The groups headed by Mr. Brennan and Ken Volpert, a Vanguard principal and global head of fixed income indexing, operate and manage money in Valley Forge, Pennsylvania; London; and Melbourne, Australia. As Mr. Buckley has said, “The sun never sets on our trading day.”

“We have people doing hands-on trading in the markets using sophisticated techniques and tools,” Mr. Brennan said. “This is a huge benefit to all our portfolios around the globe. If you have an international or global portfolio that has a portfolio manager in one region, its assets are being traded and its management assisted by our experts around the globe. You’re getting the power of the whole global team flowing through to the results of that global or international portfolio.”

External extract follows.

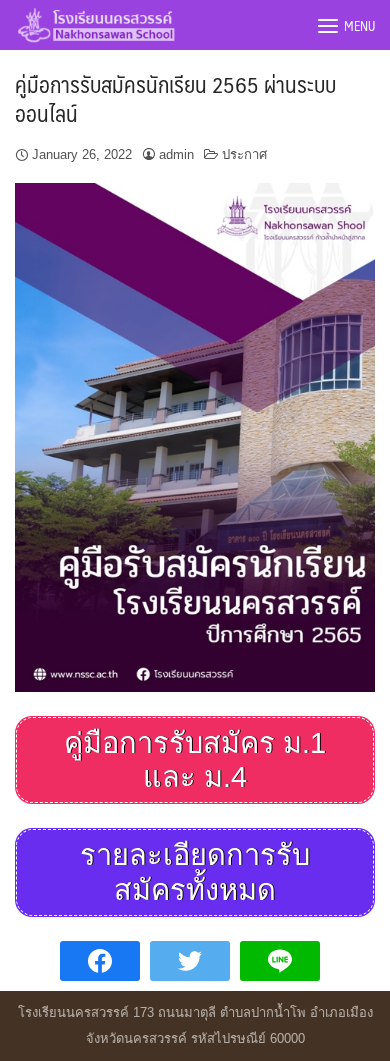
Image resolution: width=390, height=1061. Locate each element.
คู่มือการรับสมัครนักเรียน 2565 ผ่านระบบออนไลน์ (175, 98)
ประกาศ (244, 154)
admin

Vanguard offers more than 100 index mutual funds and ETFs, and its Target Retirement Funds are index-based. Index funds are also at the core of Vanguard Personal Advisor Services®, which launched last year and provides guidance to tens of thousands of investors.

“Vanguard has taken a simple concept—which is tracking a proxy for the market, the 500 Index portfolio—to one where we actually give people the full market return, with funds like Total Stock Market Index, Total World Stock Index, and Total Bond Market Index,” Mr. Buckley said.

Along with offering index funds that track broad market benchmarks, Vanguard’s lineup includes index funds and ETFs that track benchmarks of every type of investment style, size, and industry sector.

“We’re giving people access to return streams they may not have gotten otherwise,” Mr. Buckley said. “We’re also giving investors and advisors the ability to slice the market and build portfolios in different ways. They don’t have to just buy the total market—they can buy sections of it with low-cost indexes.

“Vanguard has evolved indexing from just one portfolio to giving you a global market, and also components of the global market, so you can build your own portfolio. Index funds can be the foundation for your portfolio. They’re building blocks. Through index funds, you can have a globally diversified portfolio of X stocks and Y bonds for just Z%.”

And it all began with a single Vanguard fund 40 years ago.


Notes:

All investing is subject to risk, including the possible loss of the money you invest.

Vanguard ETF Shares are not redeemable with the issuing fund other than in very large aggregations worth millions of dollars. Instead, investors must buy and sell Vanguard ETF Shares in the secondary market and hold those shares in a brokerage account. In doing so, the investor may incur brokerage commissions and may pay more than net asset value when buying and receive less than net asset value when selling.

Investments in Target Retirement Funds are subject to the risks of their underlying funds. The year in the Fund name refers to the approximate year (the target date) when an investor in the Fund would retire and leave the work force. The Fund will gradually shift its emphasis from more aggressive investments to more conservative ones based on its target date. An investment in the Target Retirement Fund is not guaranteed at any time, including on or after the target date.